Directions for this task
Every entry, from the first to the last, should be written out exactly.

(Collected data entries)
※

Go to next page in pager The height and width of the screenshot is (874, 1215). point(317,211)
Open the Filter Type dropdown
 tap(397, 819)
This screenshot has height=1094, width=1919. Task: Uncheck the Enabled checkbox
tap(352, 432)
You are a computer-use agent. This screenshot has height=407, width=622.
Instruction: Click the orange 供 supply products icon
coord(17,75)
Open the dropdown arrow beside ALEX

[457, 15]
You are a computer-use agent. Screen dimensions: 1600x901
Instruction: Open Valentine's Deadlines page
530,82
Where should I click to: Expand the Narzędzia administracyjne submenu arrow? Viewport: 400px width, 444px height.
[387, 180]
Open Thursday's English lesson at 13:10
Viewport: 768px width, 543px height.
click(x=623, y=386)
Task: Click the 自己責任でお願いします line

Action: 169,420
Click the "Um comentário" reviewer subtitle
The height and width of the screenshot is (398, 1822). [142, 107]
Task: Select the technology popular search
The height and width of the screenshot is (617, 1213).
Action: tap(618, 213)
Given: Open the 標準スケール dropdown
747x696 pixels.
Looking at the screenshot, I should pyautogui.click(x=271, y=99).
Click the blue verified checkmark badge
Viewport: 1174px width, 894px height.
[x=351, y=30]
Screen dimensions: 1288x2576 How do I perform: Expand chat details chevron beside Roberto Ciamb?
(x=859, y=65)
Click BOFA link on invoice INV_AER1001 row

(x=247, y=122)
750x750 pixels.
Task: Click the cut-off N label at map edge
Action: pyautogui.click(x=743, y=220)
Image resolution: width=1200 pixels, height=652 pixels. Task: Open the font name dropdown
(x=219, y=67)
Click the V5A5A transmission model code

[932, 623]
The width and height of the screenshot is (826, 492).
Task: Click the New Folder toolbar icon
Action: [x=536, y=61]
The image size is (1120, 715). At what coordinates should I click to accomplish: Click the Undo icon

※

Output of the task
Go to next page in pager The height and width of the screenshot is (874, 1215). point(317,211)
Open the Filter Type dropdown
 tap(397, 819)
This screenshot has height=1094, width=1919. Task: Uncheck the Enabled checkbox
tap(352, 432)
You are a computer-use agent. This screenshot has height=407, width=622.
Instruction: Click the orange 供 supply products icon
coord(17,75)
Open the dropdown arrow beside ALEX

[457, 15]
You are a computer-use agent. Screen dimensions: 1600x901
Instruction: Open Valentine's Deadlines page
530,82
Where should I click to: Expand the Narzędzia administracyjne submenu arrow? Viewport: 400px width, 444px height.
[387, 180]
Open Thursday's English lesson at 13:10
Viewport: 768px width, 543px height.
click(x=623, y=386)
Task: Click the 自己責任でお願いします line

Action: 169,420
Click the "Um comentário" reviewer subtitle
The height and width of the screenshot is (398, 1822). [142, 107]
Task: Select the technology popular search
The height and width of the screenshot is (617, 1213).
Action: tap(618, 213)
Given: Open the 標準スケール dropdown
747x696 pixels.
Looking at the screenshot, I should pyautogui.click(x=271, y=99).
Click the blue verified checkmark badge
Viewport: 1174px width, 894px height.
[x=351, y=30]
Screen dimensions: 1288x2576 How do I perform: Expand chat details chevron beside Roberto Ciamb?
(x=859, y=65)
Click BOFA link on invoice INV_AER1001 row

(x=247, y=122)
750x750 pixels.
Task: Click the cut-off N label at map edge
Action: pyautogui.click(x=743, y=220)
Image resolution: width=1200 pixels, height=652 pixels. Task: Open the font name dropdown
(x=219, y=67)
Click the V5A5A transmission model code

[932, 623]
The width and height of the screenshot is (826, 492).
Task: Click the New Folder toolbar icon
Action: [x=536, y=61]
The image size is (1120, 715). At what coordinates should I click to accomplish: Click the Undo icon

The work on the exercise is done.